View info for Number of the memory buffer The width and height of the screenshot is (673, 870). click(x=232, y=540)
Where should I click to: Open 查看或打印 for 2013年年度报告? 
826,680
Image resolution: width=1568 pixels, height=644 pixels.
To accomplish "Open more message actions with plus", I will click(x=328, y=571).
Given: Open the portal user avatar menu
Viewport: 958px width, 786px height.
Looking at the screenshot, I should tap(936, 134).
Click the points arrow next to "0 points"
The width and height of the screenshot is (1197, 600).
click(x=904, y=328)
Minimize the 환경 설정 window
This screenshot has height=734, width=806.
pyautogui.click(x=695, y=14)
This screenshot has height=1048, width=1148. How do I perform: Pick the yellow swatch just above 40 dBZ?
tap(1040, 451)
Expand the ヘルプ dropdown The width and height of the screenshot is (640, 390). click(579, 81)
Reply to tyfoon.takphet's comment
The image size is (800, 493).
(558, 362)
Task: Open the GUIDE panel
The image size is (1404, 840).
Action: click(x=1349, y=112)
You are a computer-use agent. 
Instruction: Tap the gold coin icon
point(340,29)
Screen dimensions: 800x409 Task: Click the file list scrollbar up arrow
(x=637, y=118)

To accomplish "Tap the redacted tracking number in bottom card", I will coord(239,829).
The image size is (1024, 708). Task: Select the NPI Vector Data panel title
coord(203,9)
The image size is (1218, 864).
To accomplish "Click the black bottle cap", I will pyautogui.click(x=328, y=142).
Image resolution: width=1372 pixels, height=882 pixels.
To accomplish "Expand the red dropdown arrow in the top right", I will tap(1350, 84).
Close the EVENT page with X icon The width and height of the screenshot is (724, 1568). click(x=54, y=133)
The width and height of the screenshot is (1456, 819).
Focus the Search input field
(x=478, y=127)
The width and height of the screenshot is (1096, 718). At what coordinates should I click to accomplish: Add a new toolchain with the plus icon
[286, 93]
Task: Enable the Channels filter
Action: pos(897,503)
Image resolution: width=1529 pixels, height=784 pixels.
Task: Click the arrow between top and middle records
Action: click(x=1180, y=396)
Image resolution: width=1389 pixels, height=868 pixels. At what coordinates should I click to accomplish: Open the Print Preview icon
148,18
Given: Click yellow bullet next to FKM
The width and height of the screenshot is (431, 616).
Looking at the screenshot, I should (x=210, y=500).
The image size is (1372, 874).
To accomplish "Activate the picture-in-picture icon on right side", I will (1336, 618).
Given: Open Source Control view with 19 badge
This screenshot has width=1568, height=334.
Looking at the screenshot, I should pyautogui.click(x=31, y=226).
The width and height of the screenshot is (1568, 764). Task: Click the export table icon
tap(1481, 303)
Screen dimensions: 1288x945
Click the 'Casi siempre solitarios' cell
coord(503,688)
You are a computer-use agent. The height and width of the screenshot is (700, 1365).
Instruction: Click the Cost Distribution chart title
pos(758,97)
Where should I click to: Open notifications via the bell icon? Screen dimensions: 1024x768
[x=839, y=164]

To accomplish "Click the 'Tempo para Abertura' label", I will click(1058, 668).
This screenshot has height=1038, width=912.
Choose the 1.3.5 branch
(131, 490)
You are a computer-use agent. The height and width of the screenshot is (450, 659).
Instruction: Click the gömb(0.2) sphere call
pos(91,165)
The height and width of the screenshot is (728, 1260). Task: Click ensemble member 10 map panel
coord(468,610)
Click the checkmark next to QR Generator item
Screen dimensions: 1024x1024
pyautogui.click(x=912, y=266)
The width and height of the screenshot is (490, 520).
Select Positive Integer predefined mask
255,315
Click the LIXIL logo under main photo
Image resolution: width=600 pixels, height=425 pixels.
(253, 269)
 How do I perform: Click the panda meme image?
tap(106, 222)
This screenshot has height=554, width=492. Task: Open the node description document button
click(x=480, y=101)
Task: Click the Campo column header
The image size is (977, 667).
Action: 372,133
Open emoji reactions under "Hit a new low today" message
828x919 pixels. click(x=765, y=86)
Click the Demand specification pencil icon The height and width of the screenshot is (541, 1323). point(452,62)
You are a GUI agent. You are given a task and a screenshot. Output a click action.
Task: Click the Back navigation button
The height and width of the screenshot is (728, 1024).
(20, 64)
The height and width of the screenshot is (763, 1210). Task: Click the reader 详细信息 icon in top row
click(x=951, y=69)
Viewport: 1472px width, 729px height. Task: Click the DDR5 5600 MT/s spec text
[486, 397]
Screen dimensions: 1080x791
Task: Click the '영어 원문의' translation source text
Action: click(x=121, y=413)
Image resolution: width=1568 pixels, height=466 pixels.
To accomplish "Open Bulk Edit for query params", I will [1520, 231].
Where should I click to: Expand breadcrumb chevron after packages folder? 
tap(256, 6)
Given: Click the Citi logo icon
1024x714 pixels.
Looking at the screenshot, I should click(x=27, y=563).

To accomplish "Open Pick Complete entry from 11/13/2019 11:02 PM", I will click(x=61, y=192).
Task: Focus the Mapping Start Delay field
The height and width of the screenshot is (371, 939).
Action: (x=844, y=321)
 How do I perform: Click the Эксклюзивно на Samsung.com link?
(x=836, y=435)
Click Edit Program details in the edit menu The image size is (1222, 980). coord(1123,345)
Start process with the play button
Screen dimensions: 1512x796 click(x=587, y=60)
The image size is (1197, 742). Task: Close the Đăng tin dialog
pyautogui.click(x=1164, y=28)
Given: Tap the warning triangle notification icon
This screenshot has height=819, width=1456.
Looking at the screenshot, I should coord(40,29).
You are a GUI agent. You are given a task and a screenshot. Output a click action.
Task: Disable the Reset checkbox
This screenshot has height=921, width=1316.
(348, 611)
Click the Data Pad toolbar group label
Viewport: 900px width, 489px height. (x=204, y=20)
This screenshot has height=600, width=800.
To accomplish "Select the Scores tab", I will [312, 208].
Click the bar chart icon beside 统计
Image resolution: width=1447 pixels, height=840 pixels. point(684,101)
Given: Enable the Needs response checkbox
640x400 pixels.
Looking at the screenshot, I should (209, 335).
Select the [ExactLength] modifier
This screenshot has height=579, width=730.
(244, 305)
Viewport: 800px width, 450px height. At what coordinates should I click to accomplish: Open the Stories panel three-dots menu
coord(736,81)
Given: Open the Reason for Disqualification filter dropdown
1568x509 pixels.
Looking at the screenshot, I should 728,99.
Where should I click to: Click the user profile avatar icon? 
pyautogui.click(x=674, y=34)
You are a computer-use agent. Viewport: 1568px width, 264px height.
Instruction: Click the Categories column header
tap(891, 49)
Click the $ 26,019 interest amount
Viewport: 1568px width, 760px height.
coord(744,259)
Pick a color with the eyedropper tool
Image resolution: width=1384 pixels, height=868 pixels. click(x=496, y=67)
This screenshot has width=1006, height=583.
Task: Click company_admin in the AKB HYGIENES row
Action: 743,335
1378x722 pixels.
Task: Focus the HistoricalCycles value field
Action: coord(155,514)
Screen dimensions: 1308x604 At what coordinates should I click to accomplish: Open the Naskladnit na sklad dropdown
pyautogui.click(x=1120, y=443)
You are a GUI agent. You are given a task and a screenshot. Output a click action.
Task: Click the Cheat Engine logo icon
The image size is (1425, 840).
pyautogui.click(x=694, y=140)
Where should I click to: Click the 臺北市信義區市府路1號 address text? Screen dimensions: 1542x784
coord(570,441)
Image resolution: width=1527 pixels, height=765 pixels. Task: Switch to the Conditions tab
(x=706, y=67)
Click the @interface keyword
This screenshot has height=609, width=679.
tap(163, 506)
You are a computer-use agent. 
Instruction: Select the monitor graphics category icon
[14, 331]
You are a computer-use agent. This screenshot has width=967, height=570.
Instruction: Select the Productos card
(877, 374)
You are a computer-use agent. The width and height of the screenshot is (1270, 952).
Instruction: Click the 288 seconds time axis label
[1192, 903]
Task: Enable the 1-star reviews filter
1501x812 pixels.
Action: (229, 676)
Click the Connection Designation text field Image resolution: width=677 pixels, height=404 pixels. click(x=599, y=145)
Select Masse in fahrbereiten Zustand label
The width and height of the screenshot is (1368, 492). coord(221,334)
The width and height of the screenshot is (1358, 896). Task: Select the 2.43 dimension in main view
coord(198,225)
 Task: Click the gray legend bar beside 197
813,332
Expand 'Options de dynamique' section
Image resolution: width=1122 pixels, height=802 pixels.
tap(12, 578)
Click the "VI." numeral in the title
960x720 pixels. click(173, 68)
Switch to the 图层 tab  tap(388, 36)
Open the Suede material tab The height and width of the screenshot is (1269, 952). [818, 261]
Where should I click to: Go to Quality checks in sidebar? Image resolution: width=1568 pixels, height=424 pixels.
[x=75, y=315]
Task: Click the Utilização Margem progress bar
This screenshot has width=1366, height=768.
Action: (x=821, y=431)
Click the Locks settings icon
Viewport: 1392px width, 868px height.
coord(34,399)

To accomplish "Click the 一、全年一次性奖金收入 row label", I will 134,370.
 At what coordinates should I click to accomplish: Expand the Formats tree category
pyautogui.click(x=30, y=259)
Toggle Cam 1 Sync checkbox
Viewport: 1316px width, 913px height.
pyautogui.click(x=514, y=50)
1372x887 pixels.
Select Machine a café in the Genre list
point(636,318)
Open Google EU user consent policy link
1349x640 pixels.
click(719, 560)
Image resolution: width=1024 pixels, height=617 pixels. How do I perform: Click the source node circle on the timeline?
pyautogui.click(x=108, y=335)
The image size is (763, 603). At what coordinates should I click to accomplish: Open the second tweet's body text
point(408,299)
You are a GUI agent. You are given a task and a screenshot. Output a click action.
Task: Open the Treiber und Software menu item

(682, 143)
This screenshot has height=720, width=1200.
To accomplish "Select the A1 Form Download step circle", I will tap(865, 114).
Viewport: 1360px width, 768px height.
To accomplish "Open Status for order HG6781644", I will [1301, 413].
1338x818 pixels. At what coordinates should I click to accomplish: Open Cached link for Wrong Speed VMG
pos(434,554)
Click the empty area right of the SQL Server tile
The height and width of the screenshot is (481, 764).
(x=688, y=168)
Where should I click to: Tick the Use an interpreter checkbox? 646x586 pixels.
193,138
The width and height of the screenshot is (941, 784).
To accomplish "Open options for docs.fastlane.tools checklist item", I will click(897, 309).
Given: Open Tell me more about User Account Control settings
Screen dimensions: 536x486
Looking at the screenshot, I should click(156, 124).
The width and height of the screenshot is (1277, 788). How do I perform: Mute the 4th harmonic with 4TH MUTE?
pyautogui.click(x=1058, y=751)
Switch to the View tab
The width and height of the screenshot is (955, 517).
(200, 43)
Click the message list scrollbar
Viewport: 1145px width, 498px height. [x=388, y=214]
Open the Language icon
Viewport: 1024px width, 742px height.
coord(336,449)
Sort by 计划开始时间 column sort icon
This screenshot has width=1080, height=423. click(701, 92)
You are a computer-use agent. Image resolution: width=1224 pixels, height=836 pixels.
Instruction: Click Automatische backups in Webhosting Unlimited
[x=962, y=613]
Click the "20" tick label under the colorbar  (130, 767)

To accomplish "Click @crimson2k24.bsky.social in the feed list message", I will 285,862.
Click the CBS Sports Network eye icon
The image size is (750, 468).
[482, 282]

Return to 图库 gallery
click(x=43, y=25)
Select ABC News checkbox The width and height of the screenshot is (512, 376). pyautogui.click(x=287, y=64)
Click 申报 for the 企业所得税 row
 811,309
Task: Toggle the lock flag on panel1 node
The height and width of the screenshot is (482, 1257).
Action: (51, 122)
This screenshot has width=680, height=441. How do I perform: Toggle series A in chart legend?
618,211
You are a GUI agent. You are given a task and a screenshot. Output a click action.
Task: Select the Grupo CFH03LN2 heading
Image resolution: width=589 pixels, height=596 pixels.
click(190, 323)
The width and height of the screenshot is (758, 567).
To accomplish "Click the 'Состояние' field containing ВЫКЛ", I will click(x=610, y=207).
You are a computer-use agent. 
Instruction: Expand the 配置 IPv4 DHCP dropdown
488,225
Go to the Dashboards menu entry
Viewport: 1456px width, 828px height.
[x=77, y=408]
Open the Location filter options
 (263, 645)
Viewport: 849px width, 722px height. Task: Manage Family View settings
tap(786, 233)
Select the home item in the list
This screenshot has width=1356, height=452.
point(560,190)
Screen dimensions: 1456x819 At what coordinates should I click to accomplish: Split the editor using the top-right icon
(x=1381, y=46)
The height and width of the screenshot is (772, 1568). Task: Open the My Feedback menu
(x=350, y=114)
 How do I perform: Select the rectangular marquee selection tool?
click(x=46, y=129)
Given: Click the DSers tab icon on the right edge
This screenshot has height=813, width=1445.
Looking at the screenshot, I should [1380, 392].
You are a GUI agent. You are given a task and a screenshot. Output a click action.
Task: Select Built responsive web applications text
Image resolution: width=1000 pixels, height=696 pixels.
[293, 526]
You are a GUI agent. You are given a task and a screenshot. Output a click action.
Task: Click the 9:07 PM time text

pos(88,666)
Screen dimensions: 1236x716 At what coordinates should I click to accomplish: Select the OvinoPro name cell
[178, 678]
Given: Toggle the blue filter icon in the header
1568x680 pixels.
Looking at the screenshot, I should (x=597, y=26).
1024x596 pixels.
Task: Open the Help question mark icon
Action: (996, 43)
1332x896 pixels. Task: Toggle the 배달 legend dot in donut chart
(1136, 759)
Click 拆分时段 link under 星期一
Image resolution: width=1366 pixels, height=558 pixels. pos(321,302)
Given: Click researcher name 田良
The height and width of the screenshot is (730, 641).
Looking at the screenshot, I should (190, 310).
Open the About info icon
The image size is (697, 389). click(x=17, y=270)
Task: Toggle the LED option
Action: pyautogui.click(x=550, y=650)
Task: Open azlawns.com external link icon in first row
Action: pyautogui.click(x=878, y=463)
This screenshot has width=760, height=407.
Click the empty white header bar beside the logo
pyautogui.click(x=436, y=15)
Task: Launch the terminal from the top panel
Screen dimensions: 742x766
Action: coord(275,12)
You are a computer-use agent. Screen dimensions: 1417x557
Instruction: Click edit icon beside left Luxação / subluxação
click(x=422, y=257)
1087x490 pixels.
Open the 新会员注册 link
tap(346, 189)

**What the exercise asks**
Return every line of the data above that contains the word "empty", matching case exactly.

**Correct response**
Click the empty area right of the SQL Server tile
Click the empty white header bar beside the logo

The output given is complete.